Shadow chancellor also unveiled plans to ‘get Britain building’

The Labour Party will commission an independent expert inquiry into HS2 to work out how future infrastructure can avoid cost overruns, the shadow chancellor has announced.

In her speech to the party conference in Liverpool today, Rachel Reeves attacked the government’s failure to keep costs on the rail project under control and claimed Britain had become the “sick man of Europe” when it came to major project delivery.

“By the time this government even recognised that they had a problem, the project was already £30bn over budget,” she said.

rachel reeves

Source: Labour Party

Rachel Reeves speaking at the Labour party conference in Liverpool earlier today

“The question must be: how was it ever allowed to get to that point? If I were in the Treasury, I would have been on the phone to the chief executive of HS2 non-stop, demanding answers and solutions on behalf of taxpayers, businesses, and commuters.”

Reeves also revealed that she had asked Darren Jones, shadow chief secretary to the treasury, to work with industry experts and trade unions to examine every major government capital project “line by line” to ensure that she could “get Britain building again” on day one of a Labour government.

The shadow chancellor’s speech also outlined her plans to cut waste in government, through a variety of measures including cutting money spent on consultants, and a firm approach to fiscal restraint.

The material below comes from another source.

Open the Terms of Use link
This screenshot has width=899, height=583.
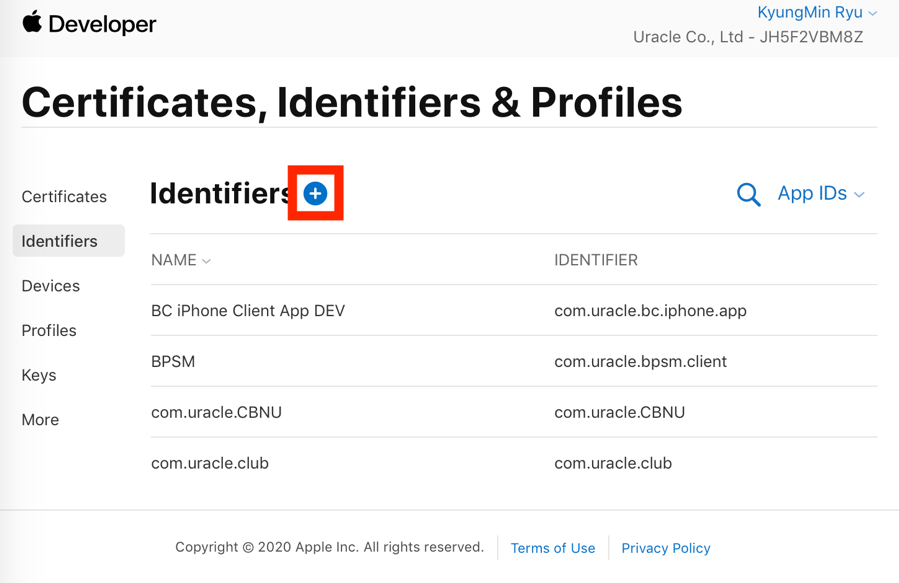[x=553, y=548]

She said a Labour government would legislate so that the Office of Budget Responsibility would have to issue forecasts for any major change in tax and spending.

Reeves re-iterated the Labour Party’s plans, trailed this morning, to cut planning red tape.

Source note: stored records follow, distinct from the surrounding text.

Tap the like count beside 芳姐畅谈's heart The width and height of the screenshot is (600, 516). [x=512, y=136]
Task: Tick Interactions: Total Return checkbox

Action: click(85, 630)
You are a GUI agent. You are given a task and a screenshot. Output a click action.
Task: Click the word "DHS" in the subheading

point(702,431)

The party’s proposed reforms to planning policy would see priority areas of the economy – including battery factories, laboratories and 5G infrastructure – fast tracked.

Meanwhile, communities would be given incentives for allowing development, clearer national guidance would be set for developers to avoid unnecessary litigation and the stamp duty surcharge paid by non-UK residents would be raised to 3% to pay for 300 new planning officers.

Addressing the last of these policies at a fringe event earlier today, the vice-president of the Royal Town Planning Institute said it was “not enough [but] a start”.

“I think what we need to be thinking about is the building the pipeline of planners,” said Lindsey Richard.

“We’re talking about immediate action needed for immediate resourcing but then we need to be thinking about short term and then longer term. So it’s around building that pipeline, making sure we’ve got more apprenticeships.”